• **Page extract**
A. J. Foyt was seriously injured today during the Norton Michigan 500-mile race when his car struck a wall. Fifty-five laps earlier, a fire had roared through four pit areas at Michigan International Speedway, injuring 14 persons and delaying the race for 1 hour 39 minutes.

Pancho Carter won the race, delayed six days because of rain last weekend, surviving an early spin out and a late charge by Tony Bettenhausen.

Foyt, 48, had to be cut out of his Coyote-Cosworth, the right side of which had been sheared off, with power tools. The four-time Indianapolis 500 winner from Houston, regarded as America's premier race car driver, was taken to the track first-aid station for treatment, then was flown by helicopter to University of Michigan Hospital in Ann Arbor, about 30 miles away.

The hospital later reported him in fair condition after two hours of surgery on a compound fracture of his right arm and a puncture wound in his left leg. Track officials said he was knocked unconscious in the wreck but was regaining his senses as he was being placed into an ambulance.

Foyt was running 11th on lap 80 when he struck the wall on the second turn.

The fire started during refueling of the methanol alcohol-based mixture used for the Indy-style cars. The blaze was extinguished after about 20 minutes of frantic effort by firefighters. Two persons were hospitalized, one wtih severe burns and the other with a deep leg cut.

Of the 14 injured in the fire, 12 were treated for minor burns or smoke inhalation and released from the track's first aid station.

Graig Nelson, a member of driver Herm Johnson's crew, was taken to the University of Michigan Burn Center in Ann Arbor with first- and second-degree burns of the feet. Jay Signore, a member of the Roger Penske team crew, was cut on his left leg and was taken to Foote East Hospital in Jackson.

Race spokesman Mike Knight said the fire was ignited by the hot engine of Johnson's car about 2:40 p.m., on about the 27th lap of the race, as Johnson's car was being refueled. The race was under a yellow flag at the time because of an accident.

Johnson suffered minor facial burns and was released. His car was badly damaged and was removed from the race.

• **Provided material**
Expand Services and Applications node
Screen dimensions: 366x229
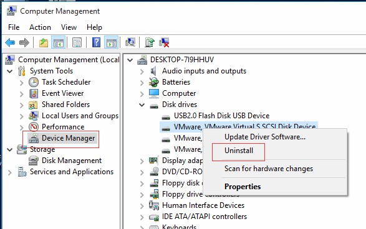[10, 172]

• **Exercises**
1: Swap "Race spokesman" for "Track spokesman" in the race report and write out again the part that opens with the words containing "Of the 14 injured" and closes with "from the race.".
2: In the race report, how long did the pit fire delay the race?
3: What comes next in the report on the Michigan 500 race? Continue it from its final sentence.
None of the data is needed for this work.

• **Answers to the exercises**
1:
Of the 14 injured in the fire, 12 were treated for minor burns or smoke inhalation and released from the track's first aid station.

Graig Nelson, a member of driver Herm Johnson's crew, was taken to the University of Michigan Burn Center in Ann Arbor with first- and second-degree burns of the feet. Jay Signore, a member of the Roger Penske team crew, was cut on his left leg and was taken to Foote East Hospital in Jackson.

Track spokesman Mike Knight said the fire was ignited by the hot engine of Johnson's car about 2:40 p.m., on about the 27th lap of the race, as Johnson's car was being refueled. The race was under a yellow flag at the time because of an accident.

Johnson suffered minor facial burns and was released. His car was badly damaged and was removed from the race.

2: 1 hour 39 minutes.

3:
The blaze appeared to begin around the fuel hose coupler into Johnson's car. The crewman holding the hose dropped it and the hose burned off. One fuel tank ignited, spitting out a massive jet of flame for about three seconds until an automatic shut-off valve kicked in.

The fire spread to the neighboring pits of Dick Simon, Bobby Unser and Roger Rager as crew members scurried for safety.

Johnson was among those injured suffering minor facial burns.

Firefighting efforts initially were hampered because the methanol fuel burns without visible flame. Firefighters sprayed thick clouds of chemicals onto the cars and injured crew members as the blaze swept to equipment piled near the tanks. An air compressor near Johnson's tank exploded, sending about 100 people scattering and prompting gasps and screams from a crowd of about 60,000.

The race was red-flagged on the 30th lap and was restarted on that lap after the fire damage had been cleaned up. The cars ran four laps under the yellow flag to warm up their engines before being given the green flag to restart the race.

Carter's victory was protested by bettenhousen's crew, which contended the winner's car had been started illegally by pushing after a pit stop. But race stewards disallowed the protest. bettenhausen, the only driver on the 250th lap with carter, finished just 1.6 seconds behind. Only 11 of the 37 starters were running at the end.